Now that the conversation has ended, we can now present the entire conversation to the memory editor like so:

In [24]:
core_memory_edit_messages = (
    [
        {
            'role': 'system',
            'content': core_memory_edit_system_message.format(user_record=core_memory)
        }
    ] +
    conversation_history[1:]
)

In [25]:
core_memory_edit_messages

[{'role': 'system',
  'content': '\nYou are an expert database administrator incharge of making changes to customer records based on updated information.\nYou work for a food delivery business and your task is to review conversation histories presented to you to decide if\nany information in the user record need to be updated.\n\nUser record:\n\nid: 1\nuser_id: abcde\ncity: Bangalore\ngender: m\npreferences: \n\n\nReview the conversation presented and make a decision if any of the information present in the above user record needs to be edited.\nIf you think any edits are needed respond with a SQL query on the customer table with the following schema to make this change.\n\nCustomer Table Schema:\nCREATE TABLE IF NOT EXISTS customer (\n    id INTEGER PRIMARY KEY AUTOINCREMENT,\n    user_id TEXT NOT NULL,\n    city TEXT,\n    gender INTEGER,\n    preferences TEXT\n)\n\nRespond ONLY with the SQL query string and nothing else including any identifiers.\n'},
 {'role': 'user',
  'content': 

While the conversation is the same as before, we have replaced the system message with a new message that introspects and proposes changes needed to the core memory.

In [26]:
response = azure_openai_client.chat.completions.create(
    model='gpt-4o-mini',
    messages=core_memory_edit_messages,
    temperature=0
)

In [27]:
core_memory_update_query = response.choices[0].message.content

In [28]:
core_memory_update_query

"UPDATE customer SET city = 'Delhi' WHERE id = 1;"

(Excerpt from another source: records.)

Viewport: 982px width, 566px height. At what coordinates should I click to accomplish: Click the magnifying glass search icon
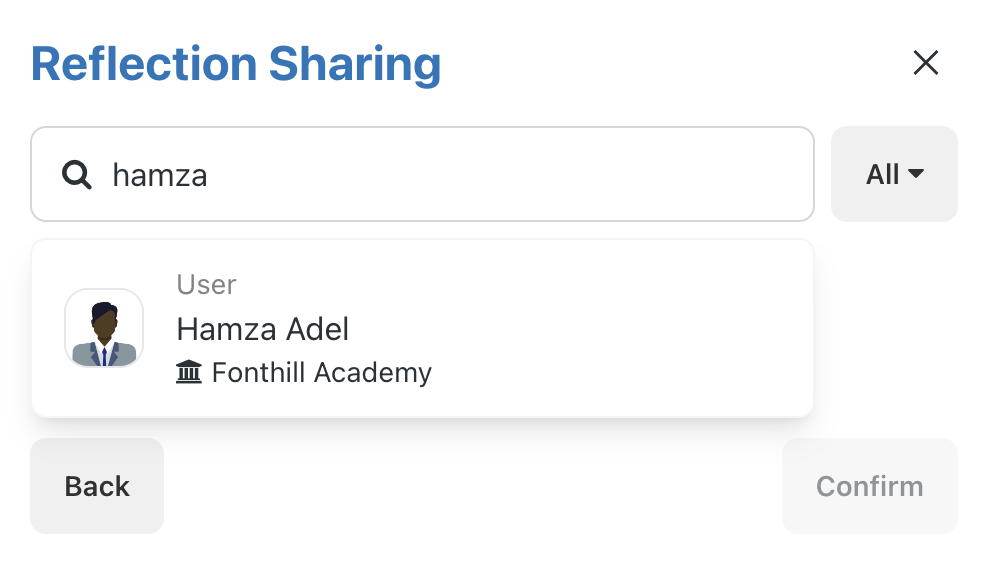pyautogui.click(x=76, y=175)
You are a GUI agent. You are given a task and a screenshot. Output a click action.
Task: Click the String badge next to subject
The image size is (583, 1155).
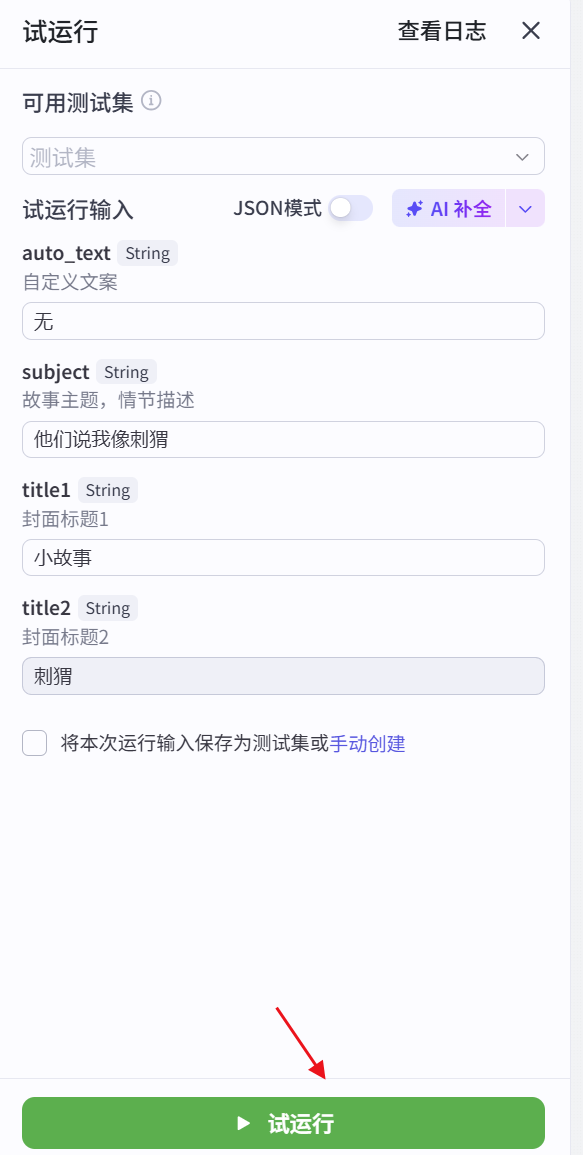[127, 371]
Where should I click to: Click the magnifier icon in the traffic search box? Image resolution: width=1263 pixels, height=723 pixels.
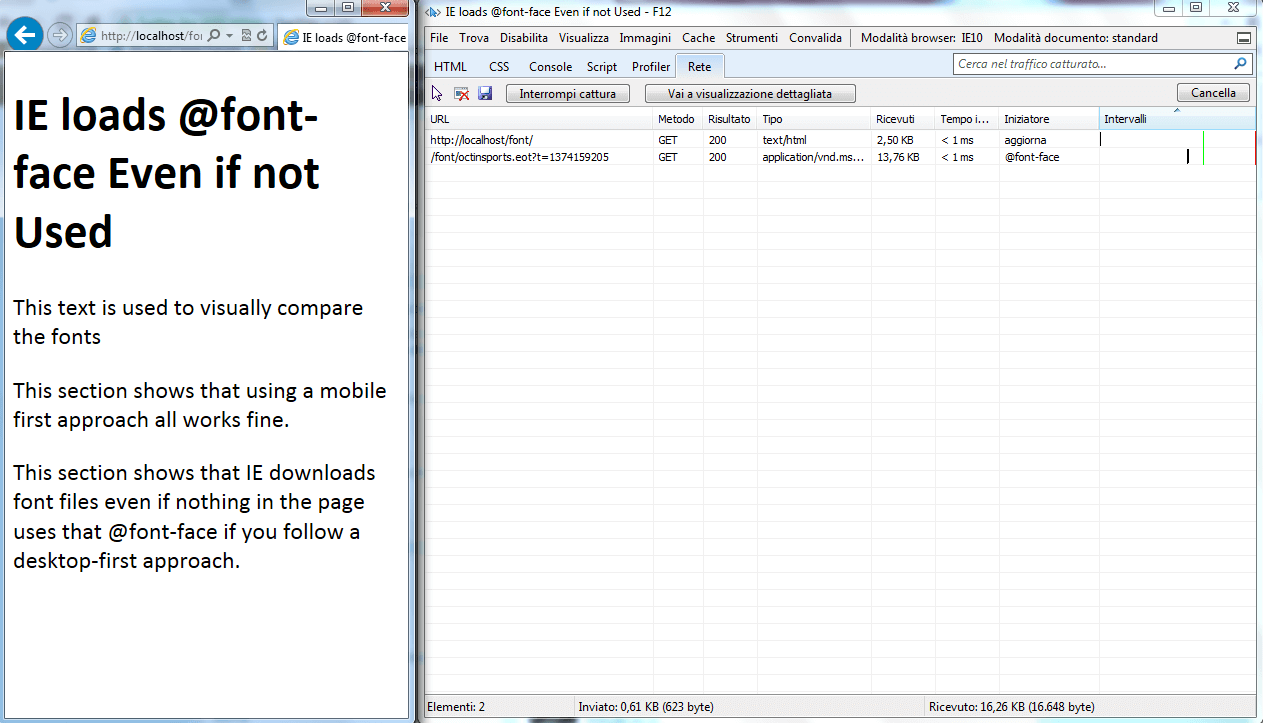(x=1239, y=63)
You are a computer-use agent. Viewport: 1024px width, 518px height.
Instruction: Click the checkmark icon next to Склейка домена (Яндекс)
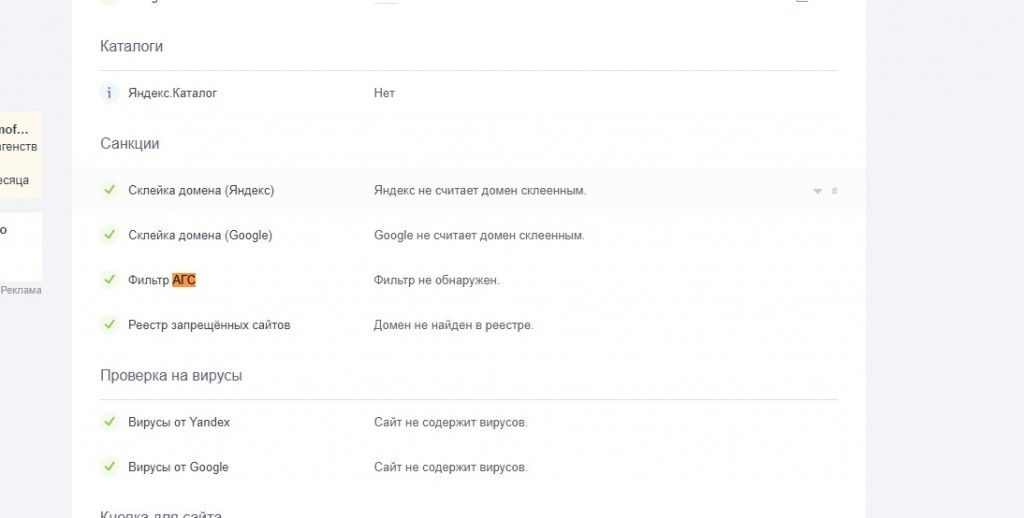point(110,190)
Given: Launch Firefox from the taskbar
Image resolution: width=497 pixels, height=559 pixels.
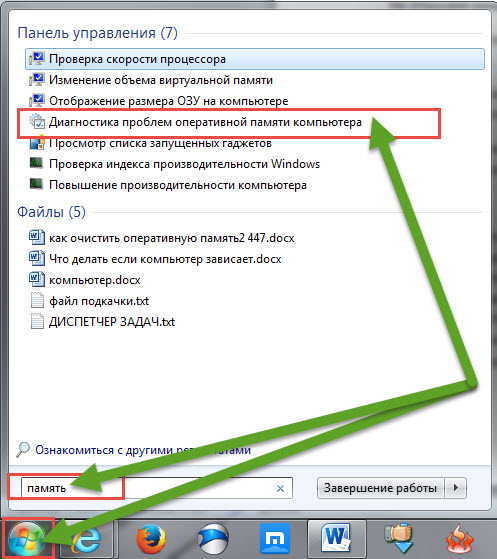Looking at the screenshot, I should click(151, 540).
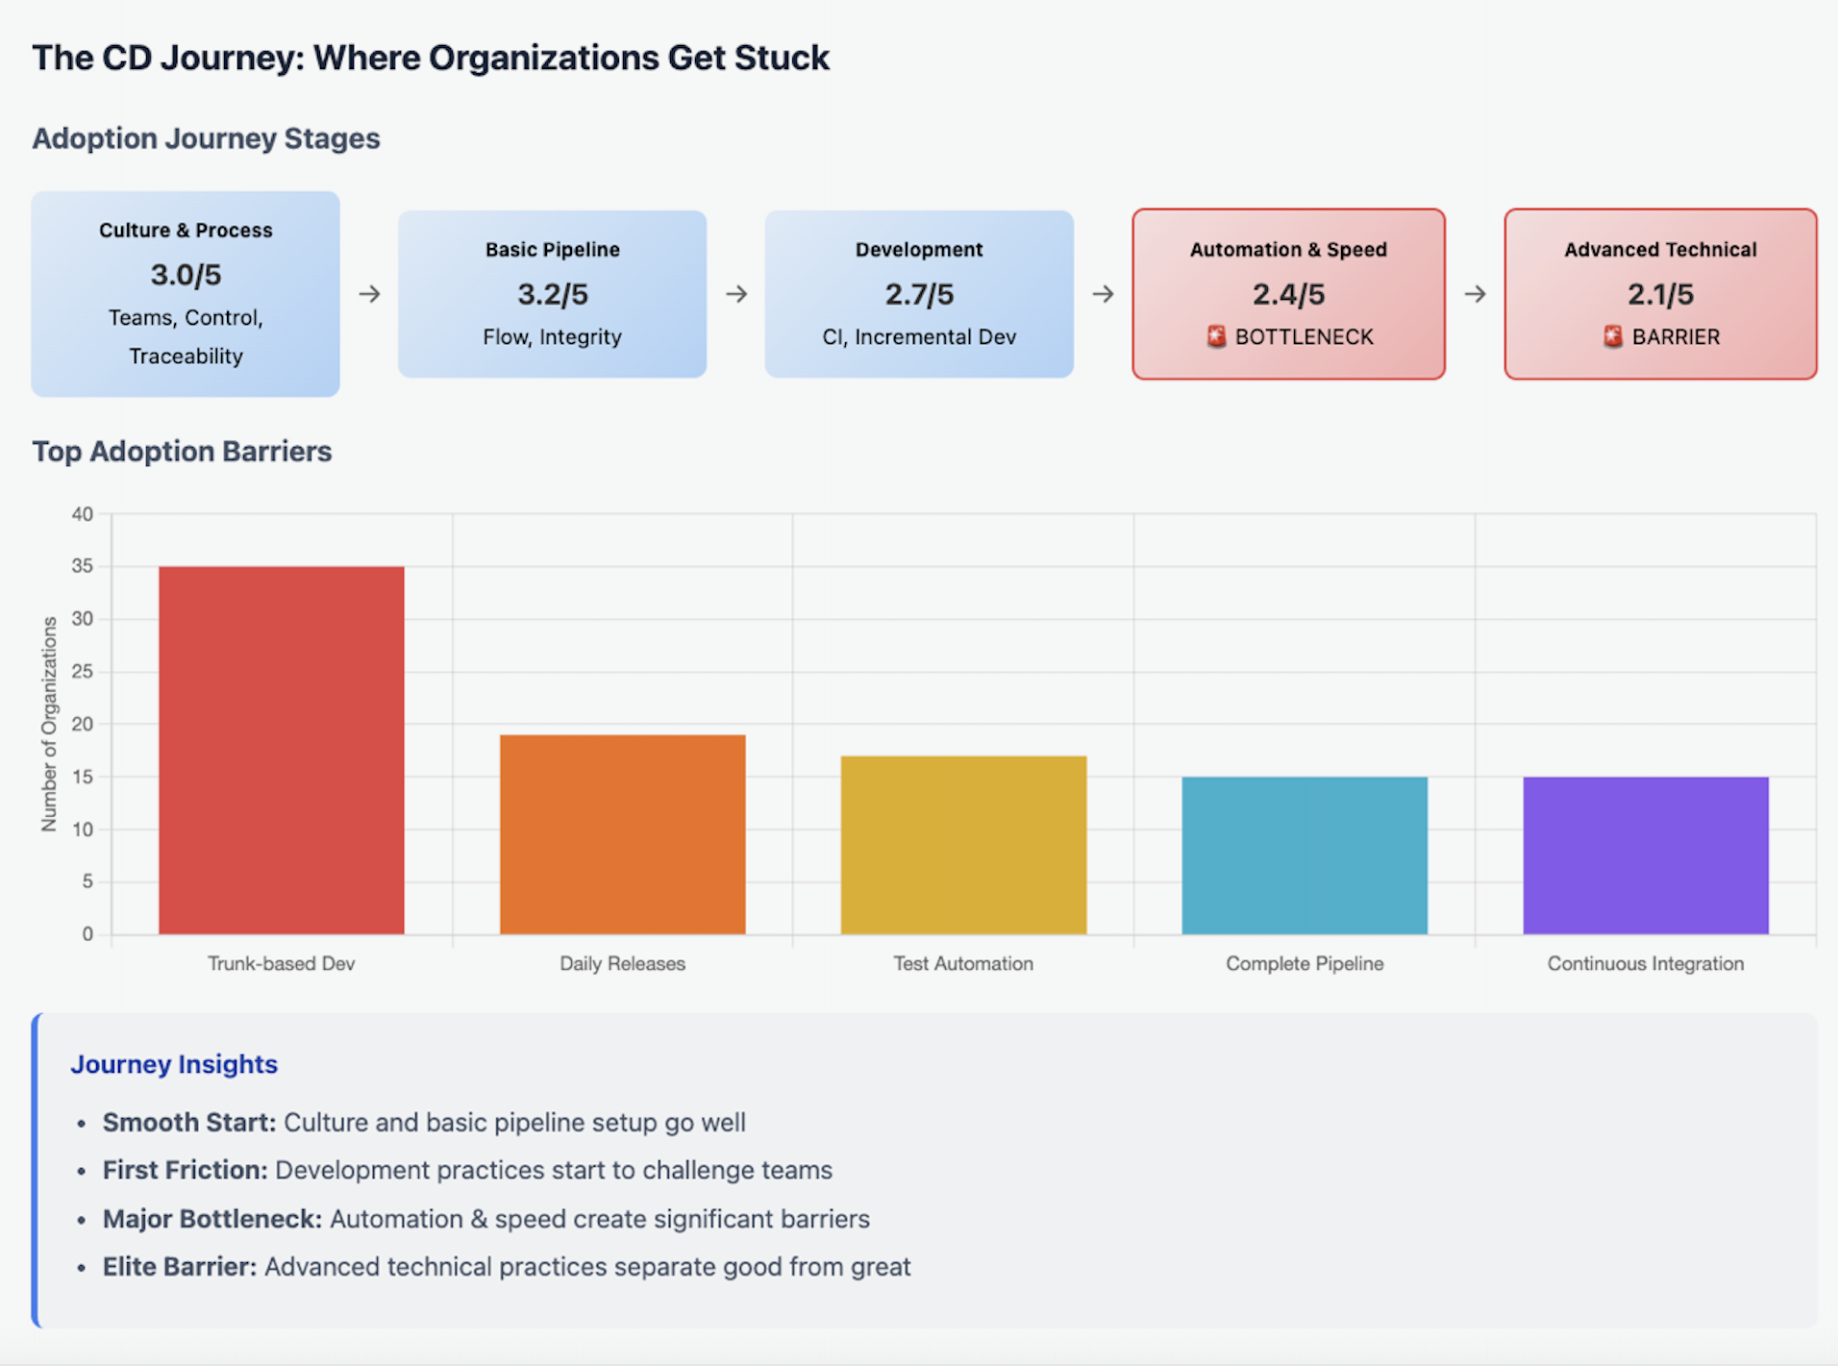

Notice how the updater correctly infers that the city needs to change and gives us the correct SQL. This query can now be executed on the database connection.

In [29]:
cursor.execute(core_memory_update_query)
customer_db_conn.commit()

Once updated, we can check if the city of the customer has changed like so:

In [30]:
cursor.execute("SELECT * FROM customer where id=1;").fetchall()

[(1, 'abcde', 'Delhi', 'm', '')]

This is an implementation of the self-update memory that updates the core memory if there is any new information that needs to be updated in the core memory. To achieve this objective, we used database connections as tools to create and manage archival memory and recall memory.